Copy the material word for word, starting with the line that contains "Identify the location of results-panel: //" and continuing through the line that contains "coordinates (382, 301).".

● SOURCE DATA:
-- -- --

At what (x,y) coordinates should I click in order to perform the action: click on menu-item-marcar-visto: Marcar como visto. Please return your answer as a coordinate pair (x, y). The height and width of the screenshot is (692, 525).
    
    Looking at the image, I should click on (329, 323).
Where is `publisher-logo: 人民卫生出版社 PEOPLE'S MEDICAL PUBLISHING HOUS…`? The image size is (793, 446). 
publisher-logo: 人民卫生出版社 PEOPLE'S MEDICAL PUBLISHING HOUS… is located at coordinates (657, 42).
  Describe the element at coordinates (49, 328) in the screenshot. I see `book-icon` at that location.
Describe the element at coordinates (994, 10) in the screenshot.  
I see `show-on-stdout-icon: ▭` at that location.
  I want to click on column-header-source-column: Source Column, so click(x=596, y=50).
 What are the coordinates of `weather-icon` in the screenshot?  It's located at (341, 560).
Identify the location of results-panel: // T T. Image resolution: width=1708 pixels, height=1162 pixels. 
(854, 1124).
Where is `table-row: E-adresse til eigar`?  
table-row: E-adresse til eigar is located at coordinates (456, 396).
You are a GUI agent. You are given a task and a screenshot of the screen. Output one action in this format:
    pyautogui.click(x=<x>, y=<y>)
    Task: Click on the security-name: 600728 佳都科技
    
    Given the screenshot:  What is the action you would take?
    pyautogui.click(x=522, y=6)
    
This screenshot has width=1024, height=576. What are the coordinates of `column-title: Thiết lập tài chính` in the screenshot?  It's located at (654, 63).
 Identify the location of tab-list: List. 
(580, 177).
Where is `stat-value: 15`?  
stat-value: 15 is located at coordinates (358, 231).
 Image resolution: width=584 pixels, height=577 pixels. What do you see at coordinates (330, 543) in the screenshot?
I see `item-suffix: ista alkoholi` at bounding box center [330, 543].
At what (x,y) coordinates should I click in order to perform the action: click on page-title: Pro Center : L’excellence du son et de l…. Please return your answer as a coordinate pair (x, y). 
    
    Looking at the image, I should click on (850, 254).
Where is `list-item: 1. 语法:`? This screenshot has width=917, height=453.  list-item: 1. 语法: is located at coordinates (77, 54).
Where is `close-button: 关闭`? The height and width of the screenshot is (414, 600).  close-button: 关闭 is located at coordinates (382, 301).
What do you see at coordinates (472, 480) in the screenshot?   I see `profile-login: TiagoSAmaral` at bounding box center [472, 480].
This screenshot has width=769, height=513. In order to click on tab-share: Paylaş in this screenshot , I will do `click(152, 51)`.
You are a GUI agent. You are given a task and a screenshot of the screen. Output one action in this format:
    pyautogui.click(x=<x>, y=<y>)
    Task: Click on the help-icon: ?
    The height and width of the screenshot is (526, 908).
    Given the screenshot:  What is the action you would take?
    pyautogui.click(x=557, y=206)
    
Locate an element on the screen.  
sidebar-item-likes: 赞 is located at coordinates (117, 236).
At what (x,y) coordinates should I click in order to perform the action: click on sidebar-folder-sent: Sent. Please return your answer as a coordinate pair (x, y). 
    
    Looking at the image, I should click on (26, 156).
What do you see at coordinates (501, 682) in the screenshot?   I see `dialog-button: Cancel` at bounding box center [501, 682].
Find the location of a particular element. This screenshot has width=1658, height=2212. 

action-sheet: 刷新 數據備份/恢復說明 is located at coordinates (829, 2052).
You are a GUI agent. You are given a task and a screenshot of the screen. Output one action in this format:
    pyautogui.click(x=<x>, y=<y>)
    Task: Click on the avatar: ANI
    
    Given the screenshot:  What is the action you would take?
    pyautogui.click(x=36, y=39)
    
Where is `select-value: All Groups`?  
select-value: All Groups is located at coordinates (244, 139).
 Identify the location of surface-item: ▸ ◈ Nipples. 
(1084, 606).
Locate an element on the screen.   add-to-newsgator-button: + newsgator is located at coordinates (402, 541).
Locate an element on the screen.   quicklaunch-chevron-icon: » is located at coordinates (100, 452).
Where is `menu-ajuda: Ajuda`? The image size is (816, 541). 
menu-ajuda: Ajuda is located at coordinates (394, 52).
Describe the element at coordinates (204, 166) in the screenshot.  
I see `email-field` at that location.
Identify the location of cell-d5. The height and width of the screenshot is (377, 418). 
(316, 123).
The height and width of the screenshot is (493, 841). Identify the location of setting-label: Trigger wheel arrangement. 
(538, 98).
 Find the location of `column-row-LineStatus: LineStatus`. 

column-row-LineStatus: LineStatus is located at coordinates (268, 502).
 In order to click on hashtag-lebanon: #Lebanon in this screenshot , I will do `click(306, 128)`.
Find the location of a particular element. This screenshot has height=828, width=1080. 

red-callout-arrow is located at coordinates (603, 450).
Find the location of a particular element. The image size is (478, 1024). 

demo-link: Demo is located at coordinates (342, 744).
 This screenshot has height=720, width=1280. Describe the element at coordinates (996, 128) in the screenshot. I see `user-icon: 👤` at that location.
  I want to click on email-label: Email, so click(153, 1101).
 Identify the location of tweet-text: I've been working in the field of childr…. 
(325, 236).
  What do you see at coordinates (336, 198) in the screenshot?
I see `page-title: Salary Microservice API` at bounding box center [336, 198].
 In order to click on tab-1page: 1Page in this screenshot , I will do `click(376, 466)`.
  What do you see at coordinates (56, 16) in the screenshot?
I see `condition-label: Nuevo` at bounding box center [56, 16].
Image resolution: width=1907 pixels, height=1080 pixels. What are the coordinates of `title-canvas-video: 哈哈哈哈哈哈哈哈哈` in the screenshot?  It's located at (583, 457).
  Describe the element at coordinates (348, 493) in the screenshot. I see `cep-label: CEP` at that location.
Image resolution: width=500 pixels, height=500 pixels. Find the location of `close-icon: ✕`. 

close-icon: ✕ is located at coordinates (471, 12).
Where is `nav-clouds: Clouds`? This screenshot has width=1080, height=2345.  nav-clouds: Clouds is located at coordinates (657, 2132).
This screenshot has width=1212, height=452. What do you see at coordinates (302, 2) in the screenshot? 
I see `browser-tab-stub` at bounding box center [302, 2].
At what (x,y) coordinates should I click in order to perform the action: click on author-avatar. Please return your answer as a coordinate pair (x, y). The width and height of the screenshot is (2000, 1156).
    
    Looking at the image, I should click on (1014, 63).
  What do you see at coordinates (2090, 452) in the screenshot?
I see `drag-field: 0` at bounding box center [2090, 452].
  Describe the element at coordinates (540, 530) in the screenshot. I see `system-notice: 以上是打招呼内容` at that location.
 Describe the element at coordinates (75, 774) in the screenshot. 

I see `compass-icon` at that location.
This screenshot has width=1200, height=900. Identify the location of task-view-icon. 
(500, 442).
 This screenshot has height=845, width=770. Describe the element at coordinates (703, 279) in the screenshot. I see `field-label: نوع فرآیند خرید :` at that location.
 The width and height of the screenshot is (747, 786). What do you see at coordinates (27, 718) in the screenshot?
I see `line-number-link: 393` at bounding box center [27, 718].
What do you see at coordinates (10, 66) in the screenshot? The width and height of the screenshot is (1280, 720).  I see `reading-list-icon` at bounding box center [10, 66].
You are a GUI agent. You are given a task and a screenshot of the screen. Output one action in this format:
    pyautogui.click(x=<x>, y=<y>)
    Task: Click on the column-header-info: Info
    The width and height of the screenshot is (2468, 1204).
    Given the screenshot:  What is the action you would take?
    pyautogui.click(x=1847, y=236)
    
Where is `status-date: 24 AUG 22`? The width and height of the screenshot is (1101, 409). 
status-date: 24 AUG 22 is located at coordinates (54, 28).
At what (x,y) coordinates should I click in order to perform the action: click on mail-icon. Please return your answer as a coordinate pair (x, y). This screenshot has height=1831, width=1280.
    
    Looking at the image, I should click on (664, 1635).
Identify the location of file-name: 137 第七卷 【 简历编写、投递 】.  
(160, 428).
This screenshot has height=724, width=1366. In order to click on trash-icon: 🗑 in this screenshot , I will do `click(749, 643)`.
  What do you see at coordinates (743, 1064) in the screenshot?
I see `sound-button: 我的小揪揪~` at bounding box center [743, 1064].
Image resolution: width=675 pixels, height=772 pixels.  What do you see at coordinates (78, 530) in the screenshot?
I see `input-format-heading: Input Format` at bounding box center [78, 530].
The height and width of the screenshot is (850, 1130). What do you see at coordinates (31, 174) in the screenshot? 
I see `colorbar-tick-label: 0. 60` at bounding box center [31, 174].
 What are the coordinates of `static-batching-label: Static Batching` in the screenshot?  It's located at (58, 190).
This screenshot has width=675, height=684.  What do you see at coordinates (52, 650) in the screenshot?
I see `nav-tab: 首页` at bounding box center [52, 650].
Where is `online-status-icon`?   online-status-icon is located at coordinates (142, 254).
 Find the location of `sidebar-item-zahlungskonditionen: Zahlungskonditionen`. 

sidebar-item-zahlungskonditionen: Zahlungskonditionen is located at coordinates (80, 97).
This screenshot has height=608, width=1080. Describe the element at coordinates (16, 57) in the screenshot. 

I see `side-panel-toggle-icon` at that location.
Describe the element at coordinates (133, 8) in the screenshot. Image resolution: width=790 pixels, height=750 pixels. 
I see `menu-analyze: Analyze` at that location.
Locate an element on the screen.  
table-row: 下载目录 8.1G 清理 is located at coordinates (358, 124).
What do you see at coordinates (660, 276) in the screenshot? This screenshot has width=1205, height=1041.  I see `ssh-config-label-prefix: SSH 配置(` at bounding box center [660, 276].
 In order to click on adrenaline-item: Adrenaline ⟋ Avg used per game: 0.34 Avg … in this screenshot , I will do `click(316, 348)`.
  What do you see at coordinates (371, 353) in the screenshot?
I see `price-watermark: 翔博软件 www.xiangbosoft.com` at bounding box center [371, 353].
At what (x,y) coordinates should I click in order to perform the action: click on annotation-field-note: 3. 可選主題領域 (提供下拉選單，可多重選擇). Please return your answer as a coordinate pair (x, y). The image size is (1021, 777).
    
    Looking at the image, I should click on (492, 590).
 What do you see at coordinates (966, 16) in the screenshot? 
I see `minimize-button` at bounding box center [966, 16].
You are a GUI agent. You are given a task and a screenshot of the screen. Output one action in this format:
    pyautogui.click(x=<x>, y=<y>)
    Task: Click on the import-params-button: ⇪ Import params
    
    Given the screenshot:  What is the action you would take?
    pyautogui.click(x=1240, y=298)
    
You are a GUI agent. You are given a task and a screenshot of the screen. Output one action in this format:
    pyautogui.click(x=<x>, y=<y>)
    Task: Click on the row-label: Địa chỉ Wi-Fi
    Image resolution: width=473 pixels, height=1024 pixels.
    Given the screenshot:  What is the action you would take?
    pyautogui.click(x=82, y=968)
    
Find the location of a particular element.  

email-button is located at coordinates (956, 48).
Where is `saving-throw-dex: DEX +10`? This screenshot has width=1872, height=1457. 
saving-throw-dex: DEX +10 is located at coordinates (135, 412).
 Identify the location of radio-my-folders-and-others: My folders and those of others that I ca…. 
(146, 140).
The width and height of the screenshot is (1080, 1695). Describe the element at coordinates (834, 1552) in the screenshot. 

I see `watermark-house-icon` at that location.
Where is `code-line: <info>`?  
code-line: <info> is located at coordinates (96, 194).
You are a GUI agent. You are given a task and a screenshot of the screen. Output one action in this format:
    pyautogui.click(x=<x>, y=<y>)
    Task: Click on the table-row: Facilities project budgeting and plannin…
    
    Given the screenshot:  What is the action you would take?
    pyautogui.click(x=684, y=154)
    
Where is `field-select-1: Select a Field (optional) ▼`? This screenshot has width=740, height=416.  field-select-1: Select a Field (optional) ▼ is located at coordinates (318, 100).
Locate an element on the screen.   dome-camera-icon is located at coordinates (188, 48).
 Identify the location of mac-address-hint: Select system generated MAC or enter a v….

-- -- --

● WRITTEN SOLUTION:
Identify the location of results-panel: // T T. Image resolution: width=1708 pixels, height=1162 pixels. 
(854, 1124).
Where is `table-row: E-adresse til eigar`?  
table-row: E-adresse til eigar is located at coordinates (456, 396).
You are a GUI agent. You are given a task and a screenshot of the screen. Output one action in this format:
    pyautogui.click(x=<x>, y=<y>)
    Task: Click on the security-name: 600728 佳都科技
    
    Given the screenshot:  What is the action you would take?
    pyautogui.click(x=522, y=6)
    
This screenshot has width=1024, height=576. What are the coordinates of `column-title: Thiết lập tài chính` in the screenshot?  It's located at (654, 63).
 Identify the location of tab-list: List. 
(580, 177).
Where is `stat-value: 15`?  
stat-value: 15 is located at coordinates (358, 231).
 Image resolution: width=584 pixels, height=577 pixels. What do you see at coordinates (330, 543) in the screenshot?
I see `item-suffix: ista alkoholi` at bounding box center [330, 543].
At what (x,y) coordinates should I click in order to perform the action: click on page-title: Pro Center : L’excellence du son et de l…. Please return your answer as a coordinate pair (x, y). 
    
    Looking at the image, I should click on (850, 254).
Where is `list-item: 1. 语法:`? This screenshot has width=917, height=453.  list-item: 1. 语法: is located at coordinates (77, 54).
Where is `close-button: 关闭`? The height and width of the screenshot is (414, 600).  close-button: 关闭 is located at coordinates (382, 301).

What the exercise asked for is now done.